Output only the lines of the entries that follow, starting at the one with "Совместимость Лошади и Лошади" and running down to the one with "Grupo Anaya (800, 2337)", both included and unchanged.

Start of EXERCISE DATA

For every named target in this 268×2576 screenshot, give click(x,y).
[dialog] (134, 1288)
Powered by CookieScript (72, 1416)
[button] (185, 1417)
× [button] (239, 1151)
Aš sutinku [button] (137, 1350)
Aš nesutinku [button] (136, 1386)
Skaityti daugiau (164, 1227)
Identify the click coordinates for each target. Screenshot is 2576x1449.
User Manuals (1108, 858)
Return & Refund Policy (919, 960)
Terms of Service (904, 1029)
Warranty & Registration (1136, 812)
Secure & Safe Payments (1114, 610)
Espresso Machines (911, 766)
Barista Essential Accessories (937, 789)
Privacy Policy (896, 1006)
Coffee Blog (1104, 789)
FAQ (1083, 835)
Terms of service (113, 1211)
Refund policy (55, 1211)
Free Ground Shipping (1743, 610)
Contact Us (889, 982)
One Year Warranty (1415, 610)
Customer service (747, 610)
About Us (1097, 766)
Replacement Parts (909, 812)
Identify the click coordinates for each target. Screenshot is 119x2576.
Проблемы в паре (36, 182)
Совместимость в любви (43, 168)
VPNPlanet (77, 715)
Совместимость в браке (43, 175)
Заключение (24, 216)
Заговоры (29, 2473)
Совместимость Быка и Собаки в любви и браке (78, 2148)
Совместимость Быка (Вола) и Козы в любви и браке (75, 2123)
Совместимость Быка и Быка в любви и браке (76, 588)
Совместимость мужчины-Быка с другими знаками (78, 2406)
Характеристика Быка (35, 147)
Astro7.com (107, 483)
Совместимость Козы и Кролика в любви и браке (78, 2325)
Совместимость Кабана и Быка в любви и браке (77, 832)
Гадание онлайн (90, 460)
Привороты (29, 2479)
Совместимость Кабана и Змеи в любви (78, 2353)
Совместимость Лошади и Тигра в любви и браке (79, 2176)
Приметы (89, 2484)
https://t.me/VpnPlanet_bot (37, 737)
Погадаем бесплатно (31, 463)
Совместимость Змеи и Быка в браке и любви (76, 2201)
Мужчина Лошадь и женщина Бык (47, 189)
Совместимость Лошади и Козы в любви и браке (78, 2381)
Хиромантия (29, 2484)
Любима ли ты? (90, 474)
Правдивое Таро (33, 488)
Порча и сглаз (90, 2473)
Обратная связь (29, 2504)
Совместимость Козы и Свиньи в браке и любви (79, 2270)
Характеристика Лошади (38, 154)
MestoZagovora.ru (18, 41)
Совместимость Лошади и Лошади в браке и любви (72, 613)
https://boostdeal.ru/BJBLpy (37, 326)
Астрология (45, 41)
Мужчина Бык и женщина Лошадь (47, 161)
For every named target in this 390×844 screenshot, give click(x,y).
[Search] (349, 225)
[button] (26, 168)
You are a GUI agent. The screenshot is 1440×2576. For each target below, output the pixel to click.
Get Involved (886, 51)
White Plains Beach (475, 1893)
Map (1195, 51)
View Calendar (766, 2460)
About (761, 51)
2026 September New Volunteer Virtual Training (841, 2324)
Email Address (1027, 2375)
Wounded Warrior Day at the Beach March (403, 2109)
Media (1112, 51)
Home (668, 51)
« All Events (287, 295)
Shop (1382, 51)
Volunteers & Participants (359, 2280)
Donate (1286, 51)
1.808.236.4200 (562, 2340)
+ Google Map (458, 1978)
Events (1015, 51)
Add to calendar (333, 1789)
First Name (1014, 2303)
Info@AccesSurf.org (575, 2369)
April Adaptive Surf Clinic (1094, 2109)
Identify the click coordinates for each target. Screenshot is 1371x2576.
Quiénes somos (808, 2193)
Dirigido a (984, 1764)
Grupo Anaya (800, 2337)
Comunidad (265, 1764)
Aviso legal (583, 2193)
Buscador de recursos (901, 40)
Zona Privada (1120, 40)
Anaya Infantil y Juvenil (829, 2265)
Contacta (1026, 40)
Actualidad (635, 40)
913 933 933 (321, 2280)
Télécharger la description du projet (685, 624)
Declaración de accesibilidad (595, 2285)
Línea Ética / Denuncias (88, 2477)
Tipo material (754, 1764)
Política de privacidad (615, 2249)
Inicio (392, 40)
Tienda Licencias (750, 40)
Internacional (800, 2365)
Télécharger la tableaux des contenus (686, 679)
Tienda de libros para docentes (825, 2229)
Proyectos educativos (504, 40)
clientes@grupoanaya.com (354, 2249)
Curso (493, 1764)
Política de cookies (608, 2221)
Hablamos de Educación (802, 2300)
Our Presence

End of EXERCISE DATA

EXERCISE RESULT =>
Совместимость Лошади и Лошади в браке и любви (72, 613)
https://boostdeal.ru/BJBLpy (37, 326)
Астрология (45, 41)
Мужчина Бык и женщина Лошадь (47, 161)
For every named target in this 390×844 screenshot, give click(x,y).
[Search] (349, 225)
[button] (26, 168)
You are a GUI agent. The screenshot is 1440×2576. For each target below, output the pixel to click.
Get Involved (886, 51)
White Plains Beach (475, 1893)
Map (1195, 51)
View Calendar (766, 2460)
About (761, 51)
2026 September New Volunteer Virtual Training (841, 2324)
Email Address (1027, 2375)
Wounded Warrior Day at the Beach March (403, 2109)
Media (1112, 51)
Home (668, 51)
« All Events (287, 295)
Shop (1382, 51)
Volunteers & Participants (359, 2280)
Donate (1286, 51)
1.808.236.4200 (562, 2340)
+ Google Map (458, 1978)
Events (1015, 51)
Add to calendar (333, 1789)
First Name (1014, 2303)
Info@AccesSurf.org (575, 2369)
April Adaptive Surf Clinic (1094, 2109)
Identify the click coordinates for each target. Screenshot is 1371x2576.
Quiénes somos (808, 2193)
Dirigido a (984, 1764)
Grupo Anaya (800, 2337)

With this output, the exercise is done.